Camus und die Freiheit

Sonntag, 21. Mai 2017 - in Literatur

Gedanken zu:

 

Albert Camus

"Der glückliche Tod"

 

„Zum Leben braucht man Zeit. Wie jedes Kunstwerk fordert es von einem, das man darüber nachdenkt.“

 

 

In seinen Tagebüchern hielt Camus häufiger fest, wie lange und intensiv er über das Leben, den Sinn, die Armut, den Reichtum und das Glück in seiner Jugend nachgedacht hat. Er, der aus armen Verhältnissen stammte, kam zu der Erkenntnis, dass nur durch den Besitz von Geld auch Freiheit möglich ist. Diese Auffassung vertrat er zumindest in jungen Jahren, als er noch weit davon entfernt war, durch Schreiben gut zu verdienen. Diese Auffassung vertritt auch sein Protagonist Mersault in "Der glückliche Tod", eine Art Skizze für den späteren Meursault aus "Der Fremde".

 

Die Meinung mögen manche teilen, an sich ist sie absurd (und natürlich muss dieses letzte Wort in Verbindung mit Camus doch mindestens einmal in einer solchen Rezension auftauchen). Glück und Freiheit hängen nicht von äußerlichen Bedingungen ab, sondern sind eine innere Einstellung zum Leben und natürlich auch an eine Definition gebunden.

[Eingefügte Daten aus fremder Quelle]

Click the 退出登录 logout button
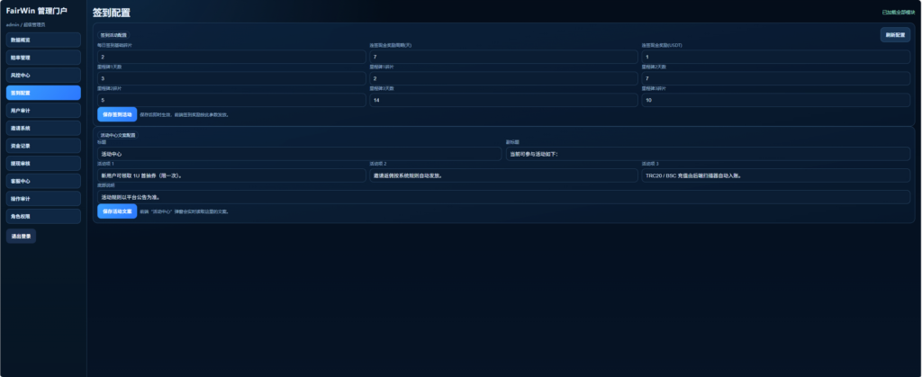coord(21,236)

Freiheit in einer durchorganisierten Gesellschaft ist dann möglich, wenn man lernt, in den gegebenen Grenzen frei zu sein oder wenn man bereit ist, auf vieles zu verzichten. Sich frei fühlen - das kann ein Mensch für einen Augenblick oder durch das Umsetzen eines ihn erfüllenden Lebens.

 

So sehr im Roman auch betont wird, dass nur durch Reichtum Zeit genug bleibt, das Glück und Leben richtig zu erfassen, so sehr wird auch vermittelt, dass es tatsächlich nur wenig zufriedene reiche Menschen gibt. Armut und Reichtum sind beide gleich fordernd mit unterschiedlichen Lebensbedingungen. Freiheit aber ist dann doch etwas ganz anderes.

 

Camus teilt die Ansicht mit vielen Menschen, dass Geld „die Welt“ öffnet. Er meint aber eher Unabhängigkeit als tatsächlich Freiheit, eine Deutung, die bis heute philosophisch wegdiskutiert wird, ob nun abhängig vom Körper, abhängig vom Staat, von Systemen, Glaube, Job, Familie … usw. Freiheit aber, so wie ich sie verstehe, ist der Schritt, der sich - selbstbewusst ins Leben gesetzt - nach eigenen Regeln als Fußabdruck formt, ein Schritt, der den Weg erst festlegt, der mit jedem weiteren Schritt entsteht. Freiheit ist als Erkenntnis möglich, in den vom Menschen selbst akzeptierten Grenzen, die durch die Akzeptanz dann keine wirklichen Begrenzungen mehr sind.

 

Wieviele Bedingungen im Leben im Grunde nur Illusion sind, haben nicht nur fernöstliche Schriften und die ZEN-Kultur vermittelt. Das Streben an sich schafft schon die eigenen Gitterstäbe, sich in seinen Erwartungen und Hoffnungen auf das "Mehr im Leben" in gleichen Maßen zu verkleinern. Wir selbst formen die Konturen dessen, was wir sehen und sehen wollen. Freiheit beginnt schon mit dem Loslösen von selbst auferlegten Ketten. Was uns wiederum die Natur an Unfreiheit diktiert, ist letztendlich wenig und hindert uns nicht daran, uns frei fühlen zu können. Im Gegenteil ermöglicht die Natur genau diese menschliche Gabe.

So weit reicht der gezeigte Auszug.